Le soleil se couchait sur la Côte d’Azur, embrasant la terrasse de la villa Méditerranée d’un orange sanglant. C’était une réception privée, un cercle fermé de diplomates et d’investisseurs où chaque murmure pesait des millions. Elena se tenait près du buffet, un verre de cristal à la main, mais ses yeux ne quittaient pas le sol. Sa robe de soie blanche était d’une pureté ironique ; elle se sentait comme un agneau sacrificiel au milieu d’une meute de loups.

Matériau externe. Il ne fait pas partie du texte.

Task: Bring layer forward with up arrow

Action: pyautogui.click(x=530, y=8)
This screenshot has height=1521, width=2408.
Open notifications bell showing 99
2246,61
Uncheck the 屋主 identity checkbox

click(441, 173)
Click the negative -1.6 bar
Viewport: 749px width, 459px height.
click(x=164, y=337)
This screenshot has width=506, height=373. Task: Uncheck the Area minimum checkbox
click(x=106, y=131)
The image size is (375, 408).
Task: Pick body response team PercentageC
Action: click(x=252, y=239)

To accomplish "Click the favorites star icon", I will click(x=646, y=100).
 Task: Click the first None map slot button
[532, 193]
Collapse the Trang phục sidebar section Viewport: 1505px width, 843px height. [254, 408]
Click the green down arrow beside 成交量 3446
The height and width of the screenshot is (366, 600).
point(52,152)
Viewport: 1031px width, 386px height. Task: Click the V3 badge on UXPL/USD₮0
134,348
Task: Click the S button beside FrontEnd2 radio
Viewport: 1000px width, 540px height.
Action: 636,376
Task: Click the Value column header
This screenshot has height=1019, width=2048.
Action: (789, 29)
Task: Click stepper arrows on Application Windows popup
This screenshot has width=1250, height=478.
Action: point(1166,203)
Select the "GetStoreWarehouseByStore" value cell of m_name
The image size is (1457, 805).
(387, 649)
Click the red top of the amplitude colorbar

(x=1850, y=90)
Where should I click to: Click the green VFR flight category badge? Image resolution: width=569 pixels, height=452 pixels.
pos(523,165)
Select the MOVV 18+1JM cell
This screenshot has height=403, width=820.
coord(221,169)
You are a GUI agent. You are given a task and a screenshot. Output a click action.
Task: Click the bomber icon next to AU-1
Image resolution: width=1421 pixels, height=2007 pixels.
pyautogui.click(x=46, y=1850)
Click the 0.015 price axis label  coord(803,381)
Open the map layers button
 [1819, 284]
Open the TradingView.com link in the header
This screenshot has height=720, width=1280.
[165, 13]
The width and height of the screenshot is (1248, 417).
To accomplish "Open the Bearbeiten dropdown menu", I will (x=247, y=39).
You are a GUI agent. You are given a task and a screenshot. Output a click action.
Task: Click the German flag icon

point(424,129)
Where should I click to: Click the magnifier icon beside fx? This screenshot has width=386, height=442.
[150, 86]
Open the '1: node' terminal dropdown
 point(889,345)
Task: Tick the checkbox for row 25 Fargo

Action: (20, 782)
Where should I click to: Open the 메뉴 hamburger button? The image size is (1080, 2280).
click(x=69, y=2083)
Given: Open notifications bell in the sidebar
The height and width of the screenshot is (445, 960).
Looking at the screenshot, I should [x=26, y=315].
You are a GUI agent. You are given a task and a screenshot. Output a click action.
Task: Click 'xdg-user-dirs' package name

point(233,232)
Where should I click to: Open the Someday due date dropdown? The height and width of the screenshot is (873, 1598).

“Redresse-toi, Elena,” siffla Marcus à son oreille. Il ne la touchait pas, mais sa présence était une barrière invisible. “L’ambassadeur nous observe. Si tu oses encore montrer ce visage de déterrée, je te jure que tu passeras l’été enfermée dans la propriété de campagne. Et cette fois, sans téléphone.”
Elena sentit un frisson glacé parcourir son échine malgré la chaleur de la soirée. “Je me sens mal, Marcus. La chaleur… je voudrais juste m’asseoir un instant.”
Marcus esquissa un sourire de façade pour un collègue qui passait, tout en saisissant le poignet d’Elena sous la nappe du buffet. Ses doigts s’enfoncèrent dans sa chair avec une précision chirurgicale. “Tu resteras debout. Tu es l’ornement de cette soirée. Une poupée ne s’assied pas, elle décore.”
C’est à ce moment que le rythme de la fête changea. Les conversations s’étouffèrent, remplacées par un silence lourd, presque respectueux.
Victor Reyes venait de franchir les arches de pierre. Il n’était pas en costume de soirée. Il portait sa veste de cuir usée, celle qu’il portait sur ses chantiers, et ses bottes de marche qui laissaient des traces de poussière sur le tapis de velours. Il ne ressemblait pas à un invité ; il ressemblait à une sentence.
Il traversa la terrasse, ignorant les regards hautains des convives. Ses yeux noirs, forgés par quarante ans de luttes syndicales et de conquêtes industrielles, étaient fixés sur une seule chose : la main de Marcus dissimulée sous le buffet.
Victor s’arrêta à un mètre d’eux. L’air sembla se raréfier.
“Victor,” commença Marcus, sa voix perdant soudainement de son assurance. “Quelle surprise… Nous n’attendions pas le patriarche dans une réunion si… mondaine.”
Victor ne répondit pas immédiatement. Il tendit sa main massive et saisit le bras de Marcus, le forçant à lever la main qu’il cachait. Les marques rouges sur le poignet d’Elena apparurent au grand jour, sous la lumière crue des lustres.
“Dans mon monde,” commença Victor, sa voix basse comme un grondement d’orage lointain, “on ne frappe pas ce qui est fragile. On protège ce qui est précieux.”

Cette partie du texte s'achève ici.